Gut | 2019
PTU-057\u2005LINX®magnetic sphincter augmentation: azithromycin and high dose proton pump inhibitors can identify reversible oesophageal hypomotility
Abstract
Introduction Oesophageal hypomotility, which can accompany gastro-oesophageal reflux disease, is a contraindication to LINX ® magnetic sphincter augmentation (Torax Medical). This device is employed in a minimally invasive anti-reflux procedure and involves implanting a bracelet of magnetic beads around the gastro-oesophageal junction to augment lower oesophageal sphincter function. The manufacturer has shown using oesophageal manometry, that a pressure of ≥28 mmHg is required to open the bracelet and allow normal swallowing. Consequently, for patients in whom the mean distal oesophageal amplitude (MDA) is <28 mmHg, surgery is contra-indicated and this increasingly requested treatment option denied to patients.
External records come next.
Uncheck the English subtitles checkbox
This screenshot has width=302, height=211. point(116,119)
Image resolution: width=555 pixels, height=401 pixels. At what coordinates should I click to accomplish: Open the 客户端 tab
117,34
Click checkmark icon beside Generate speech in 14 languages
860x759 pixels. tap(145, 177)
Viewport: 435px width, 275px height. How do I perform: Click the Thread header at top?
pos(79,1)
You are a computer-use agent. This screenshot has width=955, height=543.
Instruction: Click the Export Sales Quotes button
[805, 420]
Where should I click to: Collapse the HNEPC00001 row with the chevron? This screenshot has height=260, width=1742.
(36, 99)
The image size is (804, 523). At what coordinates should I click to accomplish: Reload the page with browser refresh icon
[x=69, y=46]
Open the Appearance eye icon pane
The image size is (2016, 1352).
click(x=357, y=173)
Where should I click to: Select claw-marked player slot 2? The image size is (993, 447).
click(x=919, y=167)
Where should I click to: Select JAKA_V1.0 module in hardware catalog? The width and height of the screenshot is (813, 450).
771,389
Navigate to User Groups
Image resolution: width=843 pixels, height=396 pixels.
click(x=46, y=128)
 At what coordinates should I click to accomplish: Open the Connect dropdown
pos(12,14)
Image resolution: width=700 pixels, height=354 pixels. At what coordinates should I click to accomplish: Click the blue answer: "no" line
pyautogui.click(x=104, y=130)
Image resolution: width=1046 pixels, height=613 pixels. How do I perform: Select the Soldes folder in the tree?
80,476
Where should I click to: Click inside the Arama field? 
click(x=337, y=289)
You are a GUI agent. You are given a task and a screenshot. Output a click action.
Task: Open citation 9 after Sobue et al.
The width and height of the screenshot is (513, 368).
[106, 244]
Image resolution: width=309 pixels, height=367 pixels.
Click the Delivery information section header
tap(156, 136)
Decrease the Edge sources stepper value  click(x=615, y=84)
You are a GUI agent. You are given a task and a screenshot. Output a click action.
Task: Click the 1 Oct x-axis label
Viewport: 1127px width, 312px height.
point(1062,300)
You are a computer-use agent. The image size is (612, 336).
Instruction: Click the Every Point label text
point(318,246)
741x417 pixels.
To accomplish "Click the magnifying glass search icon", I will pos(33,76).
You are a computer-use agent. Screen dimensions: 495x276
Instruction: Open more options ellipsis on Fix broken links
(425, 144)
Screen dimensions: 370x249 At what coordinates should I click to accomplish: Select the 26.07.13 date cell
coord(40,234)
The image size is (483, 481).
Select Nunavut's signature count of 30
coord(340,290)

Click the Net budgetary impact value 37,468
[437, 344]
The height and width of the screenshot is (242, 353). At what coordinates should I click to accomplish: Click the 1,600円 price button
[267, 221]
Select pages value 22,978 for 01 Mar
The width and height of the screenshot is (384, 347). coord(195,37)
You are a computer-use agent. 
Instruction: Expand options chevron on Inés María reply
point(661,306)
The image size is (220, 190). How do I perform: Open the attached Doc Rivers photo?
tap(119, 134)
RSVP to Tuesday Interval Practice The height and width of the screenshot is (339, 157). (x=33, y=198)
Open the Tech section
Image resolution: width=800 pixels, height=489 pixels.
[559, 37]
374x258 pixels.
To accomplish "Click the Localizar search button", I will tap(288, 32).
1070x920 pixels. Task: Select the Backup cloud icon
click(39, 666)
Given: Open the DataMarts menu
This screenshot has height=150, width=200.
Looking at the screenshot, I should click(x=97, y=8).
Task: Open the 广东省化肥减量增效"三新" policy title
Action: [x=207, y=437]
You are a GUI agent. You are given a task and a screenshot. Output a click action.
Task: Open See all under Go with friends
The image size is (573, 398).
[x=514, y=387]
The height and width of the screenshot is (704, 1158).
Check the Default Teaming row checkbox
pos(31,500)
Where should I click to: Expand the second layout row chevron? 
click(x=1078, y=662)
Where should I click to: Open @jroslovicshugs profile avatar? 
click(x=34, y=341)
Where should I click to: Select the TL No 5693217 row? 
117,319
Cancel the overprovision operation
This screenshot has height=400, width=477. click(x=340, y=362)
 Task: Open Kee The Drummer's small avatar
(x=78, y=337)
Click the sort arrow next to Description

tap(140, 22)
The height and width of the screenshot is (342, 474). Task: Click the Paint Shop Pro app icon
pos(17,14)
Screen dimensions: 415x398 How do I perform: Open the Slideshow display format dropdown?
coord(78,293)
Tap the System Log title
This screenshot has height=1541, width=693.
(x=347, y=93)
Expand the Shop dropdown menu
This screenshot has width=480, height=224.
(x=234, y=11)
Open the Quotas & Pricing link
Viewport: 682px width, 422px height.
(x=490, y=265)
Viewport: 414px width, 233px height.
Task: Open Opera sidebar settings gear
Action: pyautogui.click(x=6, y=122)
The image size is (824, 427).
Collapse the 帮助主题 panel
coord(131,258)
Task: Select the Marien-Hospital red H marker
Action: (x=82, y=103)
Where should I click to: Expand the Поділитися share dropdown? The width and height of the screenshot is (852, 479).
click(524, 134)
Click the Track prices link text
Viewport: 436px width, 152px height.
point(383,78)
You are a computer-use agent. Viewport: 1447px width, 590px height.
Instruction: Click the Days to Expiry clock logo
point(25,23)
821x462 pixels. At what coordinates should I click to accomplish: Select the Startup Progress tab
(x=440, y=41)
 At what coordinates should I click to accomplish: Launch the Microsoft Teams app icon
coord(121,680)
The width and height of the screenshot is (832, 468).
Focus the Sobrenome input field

We took a group of patients being considered for LINX but with an MDA below the opening threshold of the device, or a mean distal contractile integral (DCI) of <100 mmHg.cm.s, and tested if combined azithromycin (AZI) and proton pump inhibitor (PPI) therapy can improve contractility to the point that these patients could proceed with surgery. Methods 18 patients (12 female, mean age 55.8) underwent a pre-LINX assessment with high resolution impedance manometry and were found to have hypomotility (MDA<28 mmHg or DCI<100 mmHg.cm.s). They were then given a four-week course of high dose twice daily PPI, combined with AZI 250 mg taken every other day. A repeat manometry study was then performed whilst on medication. Changes to the mean MDA of all subjects, the ratio of those with MDA below or above 28 mmHg, and the mean DCI, were assessed. Results Data were assessed with Wilcoxon signed-rank and McNemar’s tests. The MDA improved from a mean of 21.3 to 33.9 (p<0.01). The DCI improved from a mean of 40.7 to 217.1 (p<0.01). The ratio of those with MDA ≥28 mmHg improved from 1/18 to 11/18 (p<0.01). Conclusion We summarise that using a pre-operative protocol of concomitant AZI and PPIs can significantly improve contractility in a proportion of patients with GORD. This protocol distinguishes these patients as having a reversible hypomotility, and therefore allows them to proceed to LINX implantation. Further investigation is required to evaluate whether this improvement is due to a change in reflux induced dysmotility, the prokinetic effects of AZI, or a combination of both.